Is This All Just an Illusion?

During a youth weekend retreat when I was in the 7th grade, some friends and I were attempting to stay up all night and found ourselves at 2 or 3 in the morning with flashlights on reading the middle chapters of the Book of Revelation. We read about tattoos, dragons, bowls, and all kinds of other things. For most of us, it was the first time we had read this Book of the Bible, and we were terrified. But I suppose that was the point for all of us.

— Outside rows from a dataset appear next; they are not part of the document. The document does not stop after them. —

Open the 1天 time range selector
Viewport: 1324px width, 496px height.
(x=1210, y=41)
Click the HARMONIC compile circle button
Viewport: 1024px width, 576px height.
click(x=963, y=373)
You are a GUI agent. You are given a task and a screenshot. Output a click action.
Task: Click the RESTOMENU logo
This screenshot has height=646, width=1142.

And though I’ve grown up at least a little since then, there are still some scary texts in the Bible. But not scary in the sense that it was that night so many years ago; in some ways, even more so. And I think there is no more terrifying text in all of Scripture than what we find in Matthew 7 straight from the Lord Jesus Himself:

“Not everyone who says to me, ‘Lord, Lord,’ will enter the kingdom of heaven, but only the one who does the will of my Father in heaven. On that day many will say to me, ‘Lord, Lord, didn’t we prophesy in your name, drive out demons in your name, and do many miracles in your name?’ Then I will announce to them, ‘I never knew you. Depart from me, you lawbreakers!’” (Matt. 7:21-23).

Now there’s a text that will make you take a second look at your life. What’s truly disturbing is the sense of absolute and complete surprise you find in these people. It never, until that very moment, entered their minds that they might be unknown to Jesus. They had lived – possibly for years, or even decades, under the delusion that they were safe. Secure. True servants of Jesus.

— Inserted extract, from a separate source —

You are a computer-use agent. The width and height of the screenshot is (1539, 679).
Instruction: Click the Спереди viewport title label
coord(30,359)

If Jesus said what He meant and meant what He said, then it’s not only possible but a certain reality that there will be people among us now that will go to their grave convinced they are eternally safe only to find out they had lived their entire lives in eternal danger. This is indeed a terrifying prospect.

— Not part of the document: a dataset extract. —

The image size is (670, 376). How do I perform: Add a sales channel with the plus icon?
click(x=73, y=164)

So how do we know if our faith is real? The Bible gives us the answer:

What use is it, my brothers and sisters, if someone says he has faith, but he has no works? Can that faith save him? If a brother or sister is without clothing and in need of daily food, and one of you says to them, “Go in peace, be warmed and be filled,” yet you do not give them what is necessary for their body, what use is that? In the same way, faith also, if it has no works, is dead, being by itself (James 2:14-17).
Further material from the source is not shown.